───── Source material

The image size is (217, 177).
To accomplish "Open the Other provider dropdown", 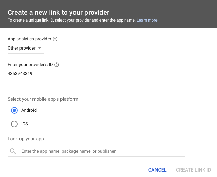I will (x=22, y=48).
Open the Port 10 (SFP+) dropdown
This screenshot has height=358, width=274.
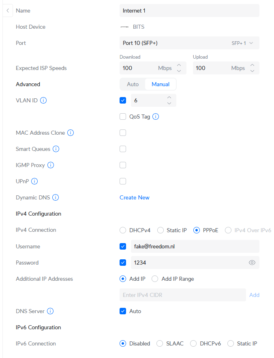189,43
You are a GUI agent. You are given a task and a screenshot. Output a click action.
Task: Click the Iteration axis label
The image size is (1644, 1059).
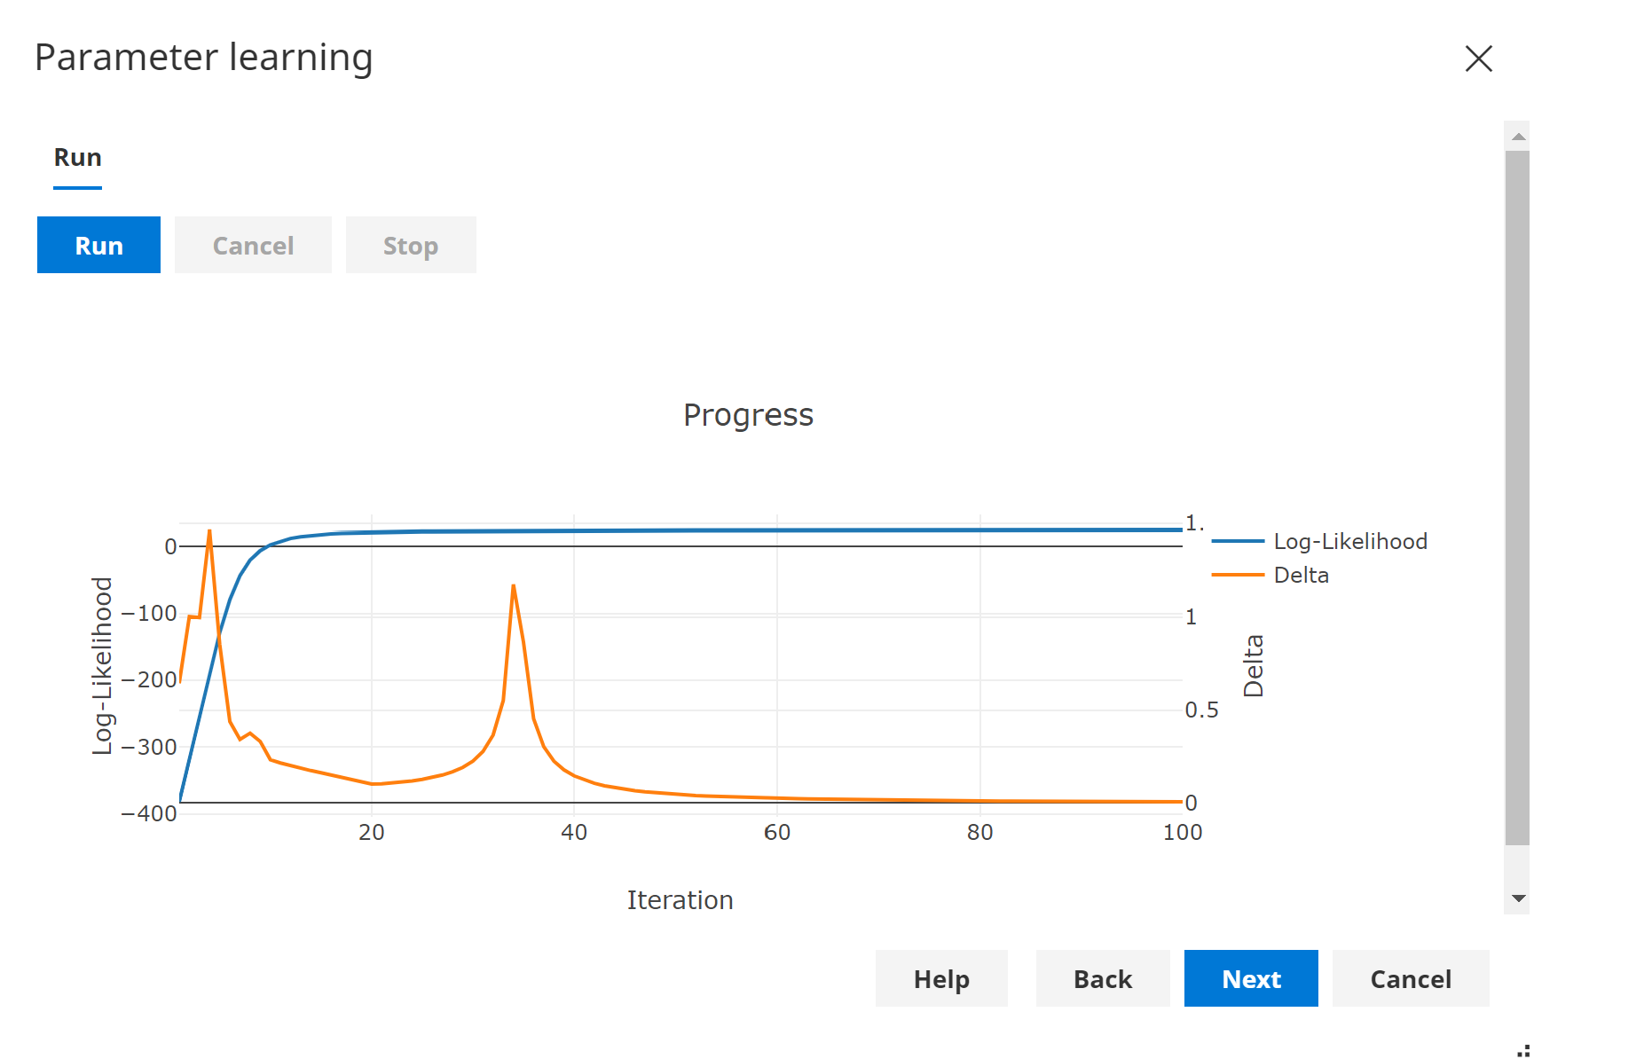pos(680,899)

──────────

The final stretch of the data, from the line with "Task: Click the Iteration axis label" through its last line, is to be retyped exactly; pictures are not part of the copy.

**Written solution**
Task: Click the Iteration axis label
The image size is (1644, 1059).
pos(680,899)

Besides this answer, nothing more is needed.